• [Information shown]:
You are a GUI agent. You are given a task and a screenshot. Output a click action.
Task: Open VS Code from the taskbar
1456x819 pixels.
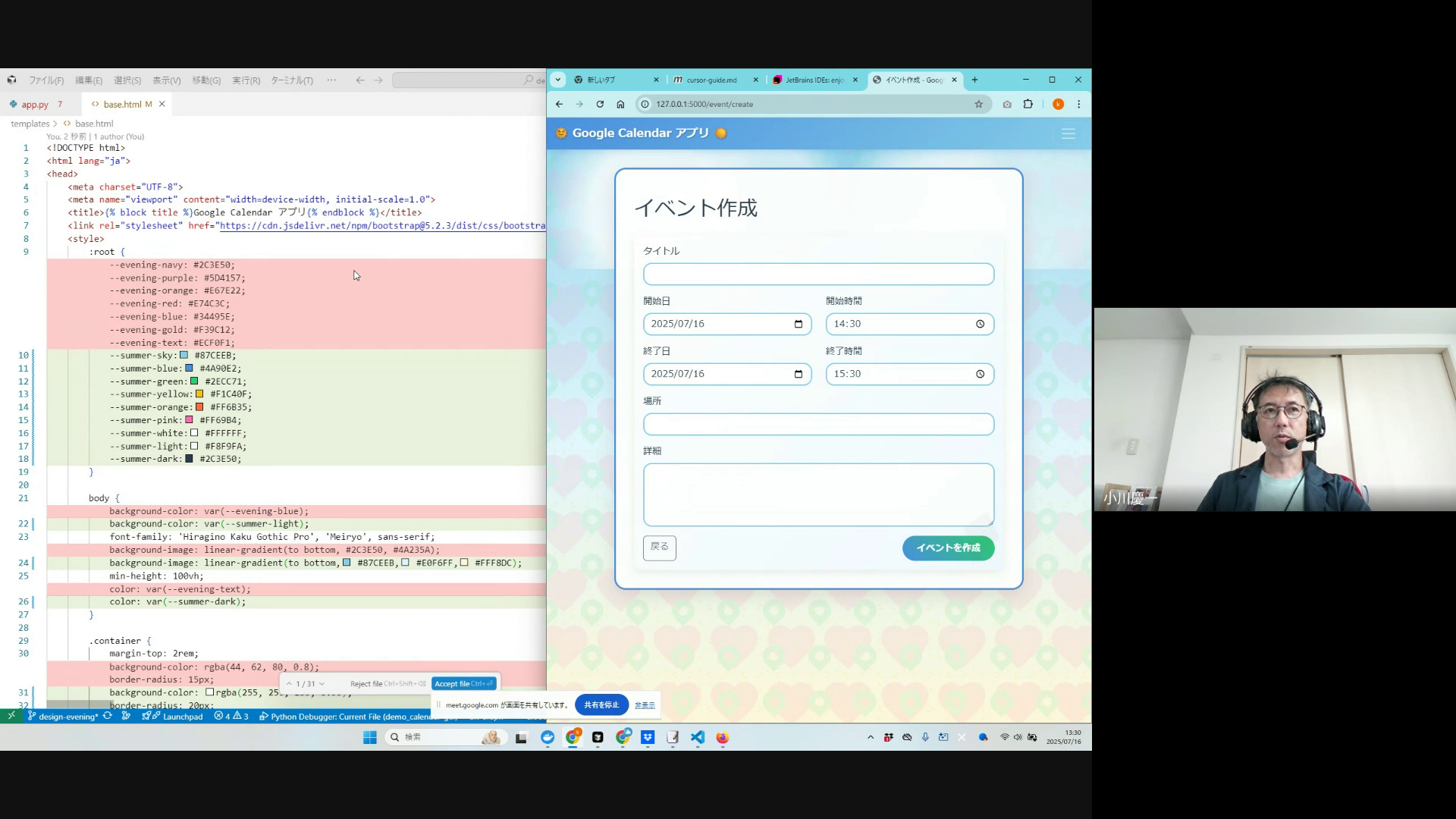pyautogui.click(x=698, y=737)
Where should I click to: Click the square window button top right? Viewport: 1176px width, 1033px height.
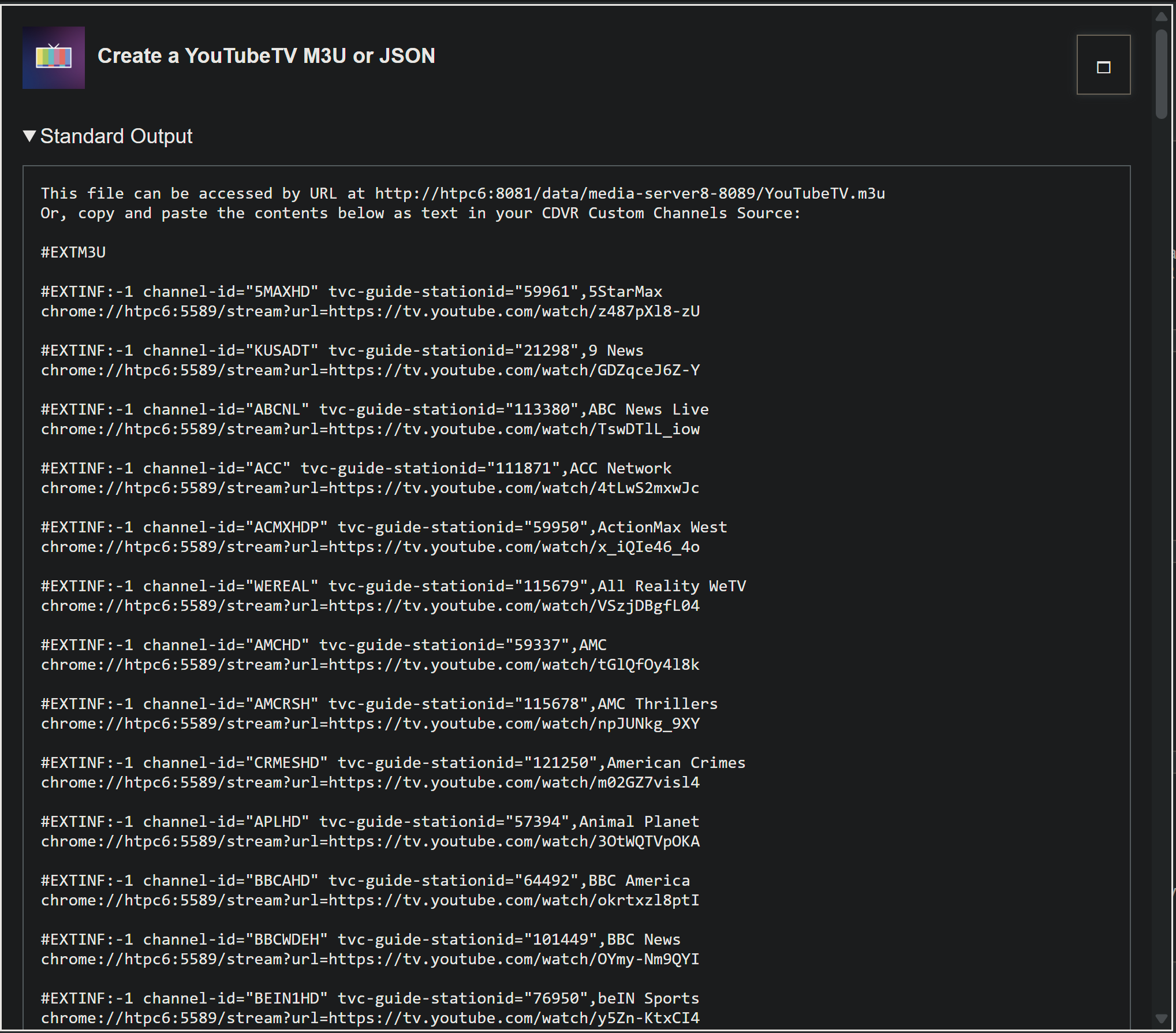1103,65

• [Work instructions]: Without the pictures, copy all of the entries exactly as they appear.

• [Response to the exercise]:
You are a GUI agent. You are given a task and a screenshot. Output a click action.
Task: Open VS Code from the taskbar
1456x819 pixels.
pyautogui.click(x=698, y=737)
Where should I click to: Click the square window button top right? Viewport: 1176px width, 1033px height.
1103,65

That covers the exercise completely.